TASK INPUTS START
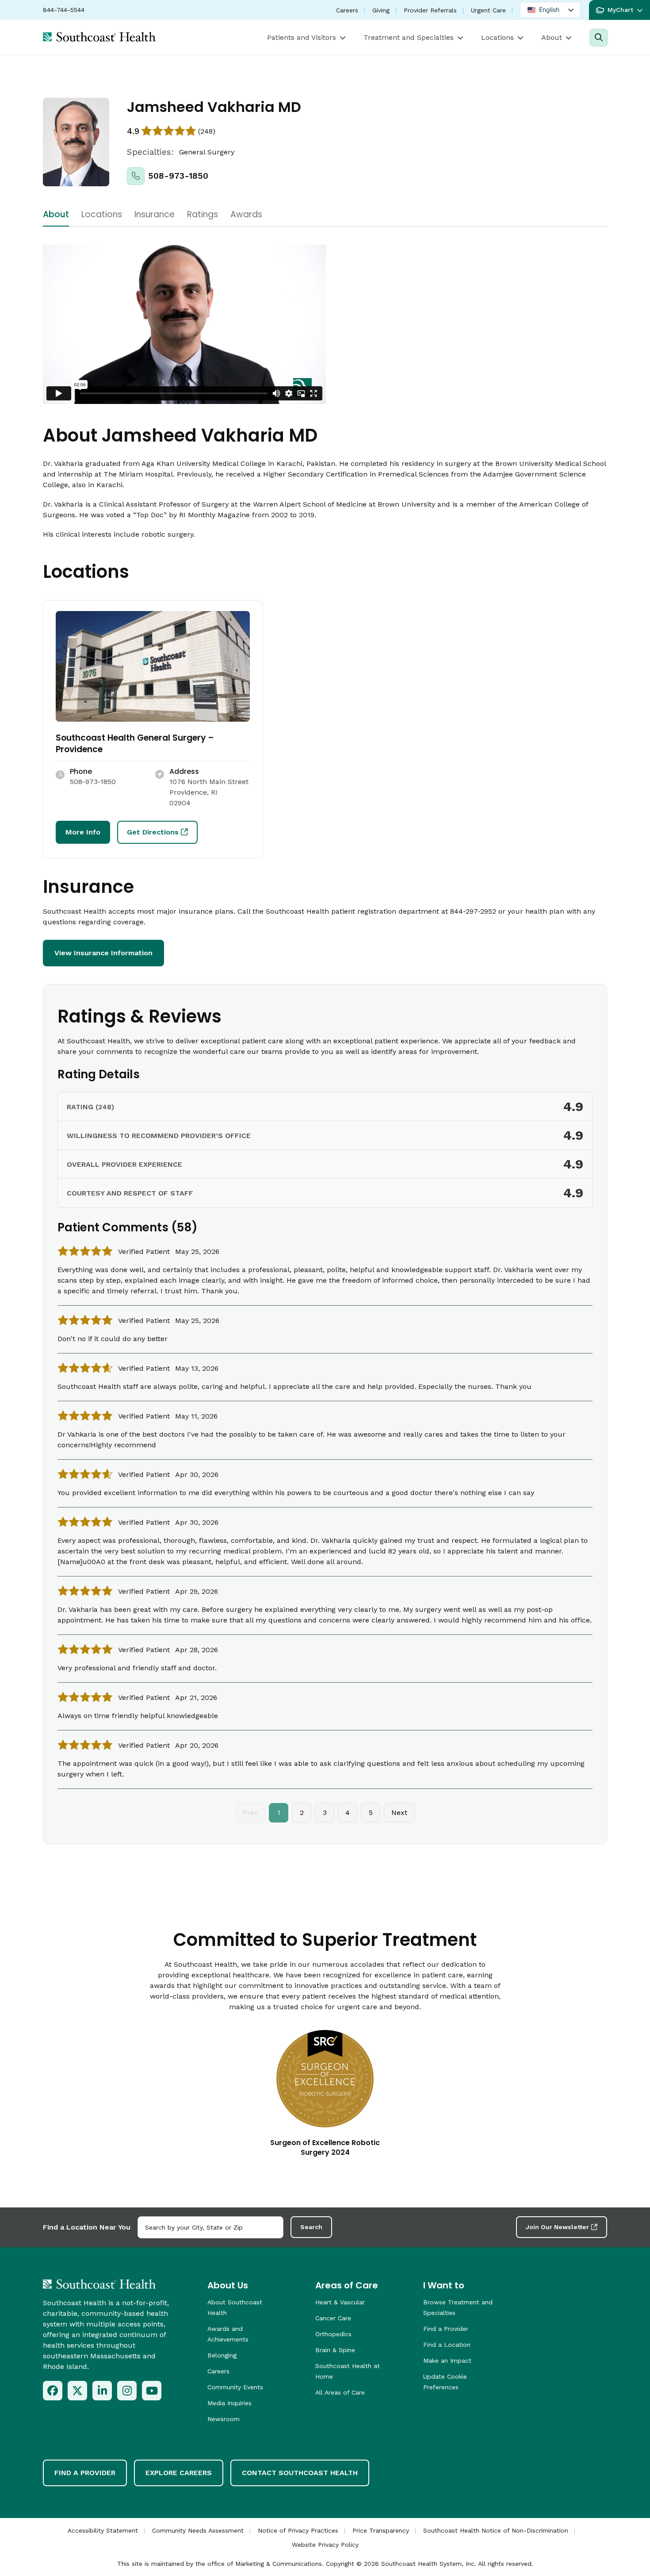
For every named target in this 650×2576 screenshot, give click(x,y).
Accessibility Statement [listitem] (103, 2530)
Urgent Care (488, 10)
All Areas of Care (340, 2392)
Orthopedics (333, 2334)
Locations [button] (497, 37)
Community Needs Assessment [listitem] (198, 2530)
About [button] (551, 37)
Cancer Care (333, 2318)
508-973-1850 (178, 176)
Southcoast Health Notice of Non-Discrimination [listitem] (495, 2530)
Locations (101, 214)
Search (311, 2226)
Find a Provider (445, 2328)
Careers (347, 10)
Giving (381, 10)
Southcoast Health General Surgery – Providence (135, 744)
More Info (82, 832)
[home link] (99, 2284)
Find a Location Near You (86, 2227)
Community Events (235, 2387)
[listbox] (550, 10)
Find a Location (446, 2344)
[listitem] (52, 2390)
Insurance (154, 214)
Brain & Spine (335, 2349)
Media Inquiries (229, 2403)
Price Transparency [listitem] (380, 2530)
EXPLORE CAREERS (178, 2472)
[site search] (598, 37)
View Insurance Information (103, 953)
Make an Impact (447, 2360)
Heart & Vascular (340, 2302)
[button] (619, 10)
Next (399, 1812)
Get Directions (153, 832)
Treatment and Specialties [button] (408, 37)
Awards (246, 214)
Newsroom (223, 2418)
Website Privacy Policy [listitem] (325, 2544)
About (56, 214)
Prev (250, 1812)
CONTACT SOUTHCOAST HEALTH (300, 2472)
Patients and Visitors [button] (301, 37)
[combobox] (210, 2227)
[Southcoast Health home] (99, 37)
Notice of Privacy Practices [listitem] (298, 2530)
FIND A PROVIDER (84, 2472)
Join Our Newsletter (557, 2226)
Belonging (222, 2355)
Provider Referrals (430, 10)
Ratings (202, 214)
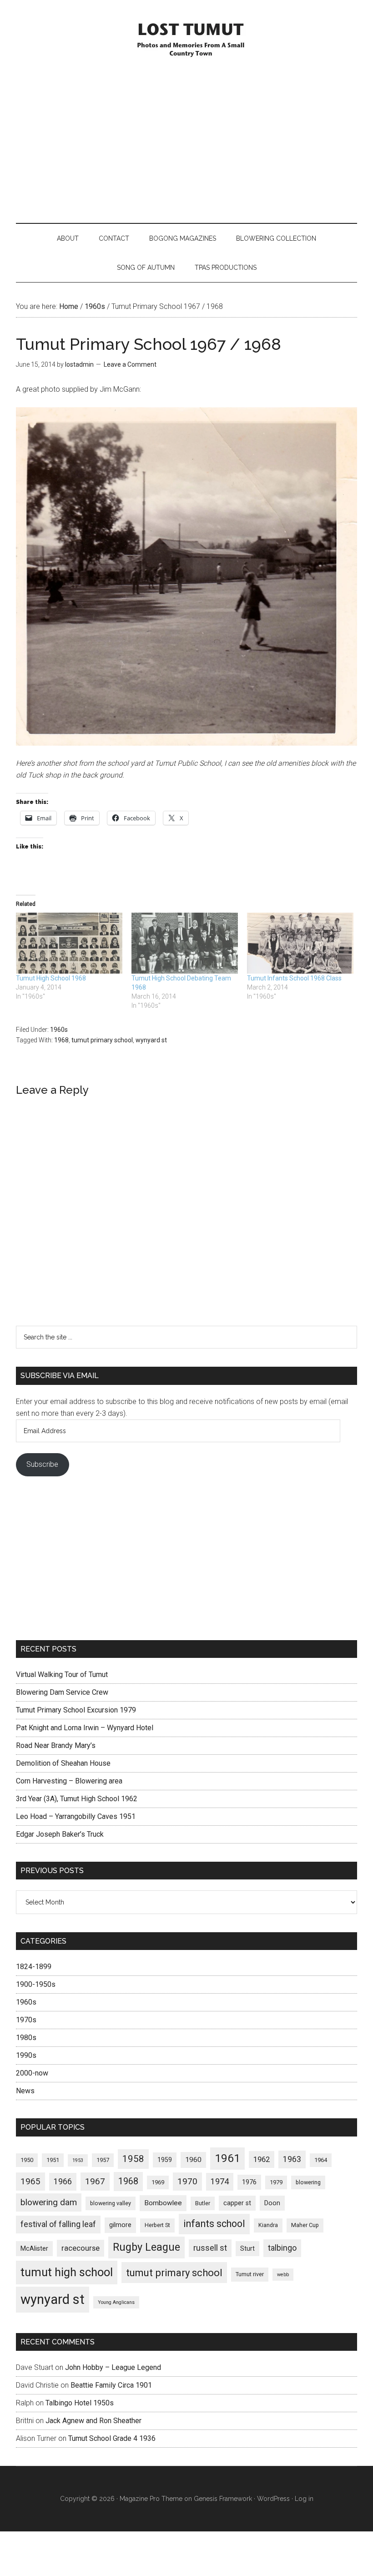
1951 (52, 2160)
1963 (292, 2159)
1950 (26, 2160)
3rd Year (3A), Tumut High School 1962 (76, 1798)
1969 (157, 2182)
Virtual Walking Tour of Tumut (62, 1674)
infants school (214, 2223)
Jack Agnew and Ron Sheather (93, 2420)
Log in (304, 2498)
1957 (102, 2160)
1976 (249, 2182)
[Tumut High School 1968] (69, 943)
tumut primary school (102, 1040)
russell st (210, 2248)
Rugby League (146, 2247)
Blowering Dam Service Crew (62, 1692)
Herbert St (157, 2225)
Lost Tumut (186, 38)
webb (283, 2275)
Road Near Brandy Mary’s (56, 1745)
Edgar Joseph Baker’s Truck (60, 1834)
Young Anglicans (116, 2302)
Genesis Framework (223, 2498)
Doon (272, 2203)
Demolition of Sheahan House (63, 1763)
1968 (61, 1040)
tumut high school (66, 2272)
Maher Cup (305, 2225)
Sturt (247, 2248)
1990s (26, 2055)
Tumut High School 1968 (51, 978)
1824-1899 (33, 1966)
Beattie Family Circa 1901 (111, 2385)
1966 (63, 2181)
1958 (133, 2158)
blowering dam (48, 2202)
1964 (320, 2160)
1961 (227, 2158)
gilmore (120, 2224)
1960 (193, 2160)
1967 (95, 2182)
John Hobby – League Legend (113, 2367)
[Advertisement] (186, 141)
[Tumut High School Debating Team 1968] (184, 943)
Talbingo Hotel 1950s (79, 2403)
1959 (164, 2159)
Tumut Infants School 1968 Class (294, 978)
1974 (220, 2181)
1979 (276, 2182)
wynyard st (151, 1040)
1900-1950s (35, 1984)
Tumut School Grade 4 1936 (112, 2438)
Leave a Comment (130, 364)
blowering (308, 2182)
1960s (59, 1029)
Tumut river (250, 2274)
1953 (77, 2160)
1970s (26, 2019)
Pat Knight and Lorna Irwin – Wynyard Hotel (84, 1727)
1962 (261, 2159)
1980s (26, 2037)
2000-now (32, 2073)
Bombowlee (163, 2203)
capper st (237, 2203)
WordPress (273, 2498)
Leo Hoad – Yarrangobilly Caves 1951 (76, 1816)
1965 (30, 2182)
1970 (187, 2182)
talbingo (282, 2248)
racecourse (80, 2248)
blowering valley (110, 2203)
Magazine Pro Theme (151, 2498)
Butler (202, 2203)
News (25, 2090)
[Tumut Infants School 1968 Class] (300, 943)
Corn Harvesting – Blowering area (69, 1781)
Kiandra (268, 2225)
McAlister (34, 2248)
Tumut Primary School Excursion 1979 (76, 1710)
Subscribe (42, 1464)
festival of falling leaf (58, 2224)
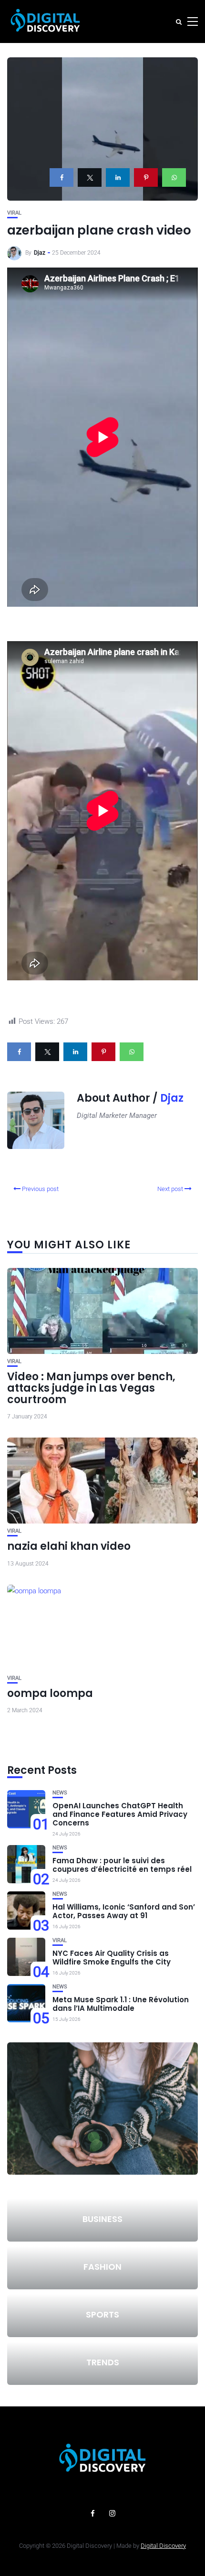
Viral (14, 212)
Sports (102, 2314)
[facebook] (61, 177)
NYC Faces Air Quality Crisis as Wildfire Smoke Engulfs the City (111, 1957)
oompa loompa (50, 1693)
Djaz (39, 252)
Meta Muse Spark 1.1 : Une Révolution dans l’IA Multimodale (120, 2004)
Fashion (102, 2267)
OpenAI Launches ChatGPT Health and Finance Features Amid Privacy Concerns (119, 1814)
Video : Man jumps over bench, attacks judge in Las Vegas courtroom (91, 1388)
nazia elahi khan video (69, 1546)
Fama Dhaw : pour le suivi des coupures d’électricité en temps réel (122, 1865)
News (59, 1792)
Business (102, 2219)
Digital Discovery (163, 2545)
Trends (102, 2362)
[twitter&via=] (90, 177)
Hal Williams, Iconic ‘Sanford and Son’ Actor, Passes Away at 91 (123, 1911)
TASK INPUTS END
» **INSTRUCTIONS TO FOLLOW**: The material above must be printed exactly, with its pictures left out.

» **TASK OUTPUT**:
For every named target in this 650×2576 screenshot, give click(x,y).
Accessibility Statement [listitem] (103, 2530)
Urgent Care (488, 10)
All Areas of Care (340, 2392)
Orthopedics (333, 2334)
Locations [button] (497, 37)
Community Needs Assessment [listitem] (198, 2530)
About [button] (551, 37)
Cancer Care (333, 2318)
508-973-1850 (178, 176)
Southcoast Health Notice of Non-Discrimination [listitem] (495, 2530)
Locations (101, 214)
Search (311, 2226)
Find a Provider (445, 2328)
Careers (347, 10)
Giving (381, 10)
Southcoast Health General Surgery – Providence (135, 744)
More Info (82, 832)
[home link] (99, 2284)
Find a Location Near You (86, 2227)
Community Events (235, 2387)
[listbox] (550, 10)
Find a Location (446, 2344)
[listitem] (52, 2390)
Insurance (154, 214)
Brain & Spine (335, 2349)
Media Inquiries (229, 2403)
Price Transparency [listitem] (380, 2530)
EXPLORE CAREERS (178, 2472)
[site search] (598, 37)
View Insurance Information (103, 953)
Make an Impact (447, 2360)
Heart & Vascular (340, 2302)
[button] (619, 10)
Next (399, 1812)
Get Directions (153, 832)
Treatment and Specialties [button] (408, 37)
Awards (246, 214)
Newsroom (223, 2418)
Website Privacy Policy [listitem] (325, 2544)
About (56, 214)
Prev (250, 1812)
CONTACT SOUTHCOAST HEALTH (300, 2472)
Patients and Visitors [button] (301, 37)
[combobox] (210, 2227)
[Southcoast Health home] (99, 37)
Notice of Privacy Practices [listitem] (298, 2530)
FIND A PROVIDER (84, 2472)
Join Our Newsletter (557, 2226)
Belonging (222, 2355)
Provider Referrals (430, 10)
Ratings (202, 214)
1951 (52, 2160)
1963 (292, 2159)
1950 (26, 2160)
3rd Year (3A), Tumut High School 1962 (76, 1798)
1969 (157, 2182)
Virtual Walking Tour of Tumut (62, 1674)
infants school (214, 2223)
Jack Agnew and Ron Sheather (93, 2420)
Log in (304, 2498)
1957 (102, 2160)
1976 (249, 2182)
[Tumut High School 1968] (69, 943)
tumut primary school (102, 1040)
russell st (210, 2248)
Rugby League (146, 2247)
Blowering Dam Service Crew (62, 1692)
Herbert St (157, 2225)
Lost Tumut (186, 38)
webb (283, 2275)
Road Near Brandy Mary’s (56, 1745)
Edgar Joseph Baker’s Truck (60, 1834)
Young Anglicans (116, 2302)
Genesis Framework (223, 2498)
Doon (272, 2203)
Demolition of Sheahan House (63, 1763)
1968 (61, 1040)
tumut high school (66, 2272)
Maher Cup (305, 2225)
Sturt (247, 2248)
1990s (26, 2055)
Tumut High School 1968 (51, 978)
1824-1899 (33, 1966)
Beattie Family Circa 1901 (111, 2385)
1966 (63, 2181)
1958 (133, 2158)
blowering dam (48, 2202)
1964 (320, 2160)
1961 (227, 2158)
gilmore (120, 2224)
1960 (193, 2160)
1967 (95, 2182)
John Hobby – League Legend (113, 2367)
[Advertisement] (186, 141)
[Tumut High School Debating Team 1968] (184, 943)
Talbingo Hotel 1950s (79, 2403)
1959 (164, 2159)
Tumut Infants School 1968 Class (294, 978)
1974 (220, 2181)
1979 (276, 2182)
wynyard st (151, 1040)
1900-1950s (35, 1984)
Tumut School Grade 4 1936 (112, 2438)
Leave a Comment (130, 364)
blowering (308, 2182)
1960s (59, 1029)
Tumut river (250, 2274)
1953 (77, 2160)
1970s (26, 2019)
Pat Knight and Lorna Irwin – Wynyard Hotel (84, 1727)
1962 (261, 2159)
1980s (26, 2037)
2000-now (32, 2073)
Bombowlee (163, 2203)
capper st (237, 2203)
WordPress (273, 2498)
Leo Hoad – Yarrangobilly Caves 1951 (76, 1816)
1965 (30, 2182)
1970 (187, 2182)
talbingo (282, 2248)
racecourse (80, 2248)
blowering valley (110, 2203)
Magazine Pro Theme (151, 2498)
Butler (202, 2203)
News (25, 2090)
[Tumut Infants School 1968 Class] (300, 943)
Corn Harvesting – Blowering area (69, 1781)
Kiandra (268, 2225)
McAlister (34, 2248)
Tumut Primary School Excursion 1979 (76, 1710)
Subscribe (42, 1464)
festival of falling leaf (58, 2224)
Viral (14, 212)
Sports (102, 2314)
[facebook] (61, 177)
NYC Faces Air Quality Crisis as Wildfire Smoke Engulfs the City (111, 1957)
oompa loompa (50, 1693)
Djaz (39, 252)
Meta Muse Spark 1.1 : Une Révolution dans l’IA Multimodale (120, 2004)
Fashion (102, 2267)
OpenAI Launches ChatGPT Health and Finance Features Amid Privacy Concerns (119, 1814)
Video : Man jumps over bench, attacks judge in Las Vegas courtroom (91, 1388)
nazia elahi khan video (69, 1546)
Fama Dhaw : pour le suivi des coupures d’électricité en temps réel (122, 1865)
News (59, 1792)
Business (102, 2219)
Digital Discovery (163, 2545)
Trends (102, 2362)
[twitter&via=] (90, 177)
Hal Williams, Iconic ‘Sanford and Son’ Actor, Passes Away at 91 (123, 1911)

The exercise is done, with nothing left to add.